◆ **ACTIVITY**
Your reply should contain every record, restated word for word.

────────────────────

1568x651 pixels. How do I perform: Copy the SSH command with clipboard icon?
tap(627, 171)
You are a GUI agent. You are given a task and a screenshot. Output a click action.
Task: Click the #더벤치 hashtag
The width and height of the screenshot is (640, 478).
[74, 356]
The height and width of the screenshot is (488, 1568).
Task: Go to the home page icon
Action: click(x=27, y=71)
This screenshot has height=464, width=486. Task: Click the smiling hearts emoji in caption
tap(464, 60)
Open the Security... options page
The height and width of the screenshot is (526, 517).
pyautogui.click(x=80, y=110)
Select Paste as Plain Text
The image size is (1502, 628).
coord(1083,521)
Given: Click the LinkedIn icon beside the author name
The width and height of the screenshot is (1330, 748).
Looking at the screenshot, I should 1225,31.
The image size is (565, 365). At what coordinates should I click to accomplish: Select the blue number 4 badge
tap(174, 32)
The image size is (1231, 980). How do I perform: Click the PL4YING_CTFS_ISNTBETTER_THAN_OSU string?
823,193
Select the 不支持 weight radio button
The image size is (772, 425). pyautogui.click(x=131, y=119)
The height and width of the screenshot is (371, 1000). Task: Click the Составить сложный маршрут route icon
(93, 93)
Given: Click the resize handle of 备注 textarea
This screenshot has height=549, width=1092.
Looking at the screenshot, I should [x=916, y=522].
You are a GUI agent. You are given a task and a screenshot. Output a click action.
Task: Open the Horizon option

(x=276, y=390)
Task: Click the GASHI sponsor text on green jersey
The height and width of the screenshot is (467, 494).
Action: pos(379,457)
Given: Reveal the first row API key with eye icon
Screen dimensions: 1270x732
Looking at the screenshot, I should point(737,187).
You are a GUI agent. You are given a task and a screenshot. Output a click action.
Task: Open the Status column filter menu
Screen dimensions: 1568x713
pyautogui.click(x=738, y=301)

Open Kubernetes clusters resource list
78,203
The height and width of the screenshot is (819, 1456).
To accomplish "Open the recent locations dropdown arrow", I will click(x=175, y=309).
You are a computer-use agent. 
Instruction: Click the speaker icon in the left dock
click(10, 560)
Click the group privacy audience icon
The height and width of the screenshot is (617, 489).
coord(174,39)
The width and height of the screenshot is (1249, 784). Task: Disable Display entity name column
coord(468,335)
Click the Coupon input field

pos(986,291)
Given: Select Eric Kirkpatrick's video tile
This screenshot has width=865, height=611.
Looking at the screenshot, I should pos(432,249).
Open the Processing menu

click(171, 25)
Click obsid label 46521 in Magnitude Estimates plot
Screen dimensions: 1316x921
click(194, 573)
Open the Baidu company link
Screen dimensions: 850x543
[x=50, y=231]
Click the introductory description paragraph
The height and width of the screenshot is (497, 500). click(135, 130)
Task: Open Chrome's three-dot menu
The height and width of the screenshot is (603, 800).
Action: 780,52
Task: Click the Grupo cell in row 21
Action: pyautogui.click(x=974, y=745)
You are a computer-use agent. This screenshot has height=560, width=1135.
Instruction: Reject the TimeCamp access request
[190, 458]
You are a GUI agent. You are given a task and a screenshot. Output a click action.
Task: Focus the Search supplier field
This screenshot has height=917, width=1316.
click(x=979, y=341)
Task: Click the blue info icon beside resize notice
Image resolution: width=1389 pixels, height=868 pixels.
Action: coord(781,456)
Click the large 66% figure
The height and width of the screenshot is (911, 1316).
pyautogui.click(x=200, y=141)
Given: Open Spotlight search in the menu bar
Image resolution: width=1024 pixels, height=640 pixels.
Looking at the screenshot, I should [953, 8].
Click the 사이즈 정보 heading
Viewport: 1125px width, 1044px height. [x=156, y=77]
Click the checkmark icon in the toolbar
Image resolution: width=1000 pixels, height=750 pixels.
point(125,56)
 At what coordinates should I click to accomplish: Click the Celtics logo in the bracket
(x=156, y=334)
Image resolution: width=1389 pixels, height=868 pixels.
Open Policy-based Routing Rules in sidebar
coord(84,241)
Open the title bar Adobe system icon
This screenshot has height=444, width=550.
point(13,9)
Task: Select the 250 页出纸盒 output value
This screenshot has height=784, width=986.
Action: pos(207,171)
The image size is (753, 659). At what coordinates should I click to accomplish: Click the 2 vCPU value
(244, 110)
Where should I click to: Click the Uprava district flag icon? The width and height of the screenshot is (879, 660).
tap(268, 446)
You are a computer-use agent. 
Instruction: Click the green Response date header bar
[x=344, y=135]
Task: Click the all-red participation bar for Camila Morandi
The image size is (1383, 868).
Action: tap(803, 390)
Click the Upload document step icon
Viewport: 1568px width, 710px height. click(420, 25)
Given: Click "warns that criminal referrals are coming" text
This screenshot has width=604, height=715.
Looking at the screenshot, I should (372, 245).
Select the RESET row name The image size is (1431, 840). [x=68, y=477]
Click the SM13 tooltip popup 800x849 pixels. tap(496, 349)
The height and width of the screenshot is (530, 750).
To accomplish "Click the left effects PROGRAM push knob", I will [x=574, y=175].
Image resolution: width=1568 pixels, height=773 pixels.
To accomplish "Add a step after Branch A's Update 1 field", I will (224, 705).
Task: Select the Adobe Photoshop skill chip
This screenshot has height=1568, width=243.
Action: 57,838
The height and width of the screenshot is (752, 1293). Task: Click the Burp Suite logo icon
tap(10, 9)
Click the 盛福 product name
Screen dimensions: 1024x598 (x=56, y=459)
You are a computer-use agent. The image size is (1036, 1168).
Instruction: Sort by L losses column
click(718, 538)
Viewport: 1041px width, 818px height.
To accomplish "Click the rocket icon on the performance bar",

────────────────────

◆ **FINISHED TASK**
1568x651 pixels. How do I perform: Copy the SSH command with clipboard icon?
tap(627, 171)
You are a GUI agent. You are given a task and a screenshot. Output a click action.
Task: Click the #더벤치 hashtag
The width and height of the screenshot is (640, 478).
[74, 356]
The height and width of the screenshot is (488, 1568).
Task: Go to the home page icon
Action: click(x=27, y=71)
This screenshot has height=464, width=486. Task: Click the smiling hearts emoji in caption
tap(464, 60)
Open the Security... options page
The height and width of the screenshot is (526, 517).
pyautogui.click(x=80, y=110)
Select Paste as Plain Text
The image size is (1502, 628).
coord(1083,521)
Given: Click the LinkedIn icon beside the author name
The width and height of the screenshot is (1330, 748).
Looking at the screenshot, I should 1225,31.
The image size is (565, 365). At what coordinates should I click to accomplish: Select the blue number 4 badge
tap(174, 32)
The image size is (1231, 980). How do I perform: Click the PL4YING_CTFS_ISNTBETTER_THAN_OSU string?
823,193
Select the 不支持 weight radio button
The image size is (772, 425). pyautogui.click(x=131, y=119)
The height and width of the screenshot is (371, 1000). Task: Click the Составить сложный маршрут route icon
(93, 93)
Given: Click the resize handle of 备注 textarea
This screenshot has height=549, width=1092.
Looking at the screenshot, I should [x=916, y=522].
You are a GUI agent. You are given a task and a screenshot. Output a click action.
Task: Open the Horizon option

(x=276, y=390)
Task: Click the GASHI sponsor text on green jersey
The height and width of the screenshot is (467, 494).
Action: pos(379,457)
Given: Reveal the first row API key with eye icon
Screen dimensions: 1270x732
Looking at the screenshot, I should point(737,187).
You are a GUI agent. You are given a task and a screenshot. Output a click action.
Task: Open the Status column filter menu
Screen dimensions: 1568x713
pyautogui.click(x=738, y=301)

Open Kubernetes clusters resource list
78,203
The height and width of the screenshot is (819, 1456).
To accomplish "Open the recent locations dropdown arrow", I will click(x=175, y=309).
You are a computer-use agent. 
Instruction: Click the speaker icon in the left dock
click(10, 560)
Click the group privacy audience icon
The height and width of the screenshot is (617, 489).
coord(174,39)
The width and height of the screenshot is (1249, 784). Task: Disable Display entity name column
coord(468,335)
Click the Coupon input field

pos(986,291)
Given: Select Eric Kirkpatrick's video tile
This screenshot has width=865, height=611.
Looking at the screenshot, I should pos(432,249).
Open the Processing menu

click(171, 25)
Click obsid label 46521 in Magnitude Estimates plot
Screen dimensions: 1316x921
click(194, 573)
Open the Baidu company link
Screen dimensions: 850x543
[x=50, y=231]
Click the introductory description paragraph
The height and width of the screenshot is (497, 500). click(135, 130)
Task: Open Chrome's three-dot menu
The height and width of the screenshot is (603, 800).
Action: 780,52
Task: Click the Grupo cell in row 21
Action: pyautogui.click(x=974, y=745)
You are a computer-use agent. This screenshot has height=560, width=1135.
Instruction: Reject the TimeCamp access request
[190, 458]
You are a GUI agent. You are given a task and a screenshot. Output a click action.
Task: Focus the Search supplier field
This screenshot has height=917, width=1316.
click(x=979, y=341)
Task: Click the blue info icon beside resize notice
Image resolution: width=1389 pixels, height=868 pixels.
Action: coord(781,456)
Click the large 66% figure
The height and width of the screenshot is (911, 1316).
pyautogui.click(x=200, y=141)
Given: Open Spotlight search in the menu bar
Image resolution: width=1024 pixels, height=640 pixels.
Looking at the screenshot, I should [953, 8].
Click the 사이즈 정보 heading
Viewport: 1125px width, 1044px height. [x=156, y=77]
Click the checkmark icon in the toolbar
Image resolution: width=1000 pixels, height=750 pixels.
point(125,56)
 At what coordinates should I click to accomplish: Click the Celtics logo in the bracket
(x=156, y=334)
Image resolution: width=1389 pixels, height=868 pixels.
Open Policy-based Routing Rules in sidebar
coord(84,241)
Open the title bar Adobe system icon
This screenshot has height=444, width=550.
point(13,9)
Task: Select the 250 页出纸盒 output value
This screenshot has height=784, width=986.
Action: pos(207,171)
The image size is (753, 659). At what coordinates should I click to accomplish: Click the 2 vCPU value
(244, 110)
Where should I click to: Click the Uprava district flag icon? The width and height of the screenshot is (879, 660).
tap(268, 446)
You are a computer-use agent. 
Instruction: Click the green Response date header bar
[x=344, y=135]
Task: Click the all-red participation bar for Camila Morandi
The image size is (1383, 868).
Action: tap(803, 390)
Click the Upload document step icon
Viewport: 1568px width, 710px height. click(420, 25)
Given: Click "warns that criminal referrals are coming" text
This screenshot has width=604, height=715.
Looking at the screenshot, I should (372, 245).
Select the RESET row name The image size is (1431, 840). [x=68, y=477]
Click the SM13 tooltip popup 800x849 pixels. tap(496, 349)
The height and width of the screenshot is (530, 750).
To accomplish "Click the left effects PROGRAM push knob", I will [x=574, y=175].
Image resolution: width=1568 pixels, height=773 pixels.
To accomplish "Add a step after Branch A's Update 1 field", I will (224, 705).
Task: Select the Adobe Photoshop skill chip
This screenshot has height=1568, width=243.
Action: 57,838
The height and width of the screenshot is (752, 1293). Task: Click the Burp Suite logo icon
tap(10, 9)
Click the 盛福 product name
Screen dimensions: 1024x598 (x=56, y=459)
You are a computer-use agent. The image size is (1036, 1168).
Instruction: Sort by L losses column
click(718, 538)
Viewport: 1041px width, 818px height.
To accomplish "Click the rocket icon on the performance bar",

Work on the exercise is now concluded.